SQLTeam.com | Weblogs | Forums

Get records within a range of another set of records?


#1

This is something I was going to do in code, but wondering if it's possible in SQL? I need to go through a set of records which match a certain criteria, then find a super-set of those records which match a criteria comparing to each of the first set. I can illustrate using an example of books as below:

DECLARE @Books TABLE (
  BookId INT,
  Title VARCHAR(100),
  PublishedUTC DATE,
  TotalPages INT
);

INSERT INTO @Books (BookId, PublishedUTC, Title, TotalPages)
  VALUES (1, '2001-01-01', 'Stewards of Gondor', 245);
INSERT INTO @Books (BookId, PublishedUTC, Title, TotalPages)
  VALUES (2, '2010-02-02', 'Heralds of Highgarden', 71);
INSERT INTO @Books (BookId, PublishedUTC, Title, TotalPages)
  VALUES (3, '2010-03-03', 'Tales of Trombones', 1244);
INSERT INTO @Books (BookId, PublishedUTC, Title, TotalPages)
  VALUES (4, '2004-04-04', 'Fables of Foibles', 50);

In this example the first criteria is TotalPages > 100. The second criteria is -1 or +1 year of published date.

The first criteria will find book IDs 1 and 3. Now I need to find every book which has a published date either 1 year before, or 1 year after, the published date of each item in the first set. So that will (of course) find Book IDs 1 and 3 themselves, plus Book ID 2 (which was published within 1 year of Book ID 3).

Hope that explains well enough.
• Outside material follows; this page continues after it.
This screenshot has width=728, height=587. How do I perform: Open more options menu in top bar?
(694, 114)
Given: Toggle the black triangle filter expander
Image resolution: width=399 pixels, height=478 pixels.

If possible, can this be done in SQL with just SELECTs, no procedural code? I thought of starting using a WITH, like so:

WITH ManyPages AS (
  SELECT b.PublishedUTC FROM @Books b where b.TotalPages > 100
)
SELECT b.BookId
FROM @Books b
  WHERE b.PublishedUTC -- ... within 1yr of each PublishedUTC in ManyPages

Would that form work in some way?


#2

ooh I think I cracked it... this seems to work; is this indeed the correct way? Even if so, is there a better way, or is this method reasonably efficient?

WITH ManyPages AS (
  SELECT b.BookId, b.PublishedUTC FROM @Books b where b.TotalPages > 100
)
SELECT DISTINCT b.BookId
FROM @Books b
INNER JOIN ManyPages mp 
  ON ABS(DATEDIFF(YEAR, b.PublishedUTC, mp.PublishedUTC)) <= 1

#3

heh I'm enjoying this but it does my head in! I think this is another way, but not sure if this is more or less efficient than the previous one:

SELECT b.BookId
FROM @Books b INNER JOIN (
  SELECT b.PublishedUTC
  FROM @Books b
  WHERE b.TotalPages > 100) b2 ON ABS(DATEDIFF(YEAR, b.PublishedUTC, b2.PublishedUTC)) <= 1

Again, it seems to work, but I'd love someone to verify in case I'm missing something!


#4

I would do it this way:

select b.*
  from @Books as a
       inner join @Books as b
               on b.PublishedUTC>=dateadd(yy,-1,a.PublishedUTC)
              and b.PublishedUTC<=dateadd(yy,1,a.PublishedUTC)
 where a.TotalPages>100

#5

Thanks bitsmed, that works too, though I had to stare at it for a few minutes to get it. :smile:

Each of these 3 methods seem to run about the same speed... can you tell me why you would do it that way over the other 2?


#6

You'll need a bigger set of data to see the speed difference, and also if you put an index on PublishedUCT, speed will be even more increased.
My query doesn't perform functions/calculations on joined table fields, which will give you speed (if you have lots of data and index on PublishedUTC).
Also I avoid subselects which is to be avoid if possible.


#7

Thanks again bitsmed, very helpful!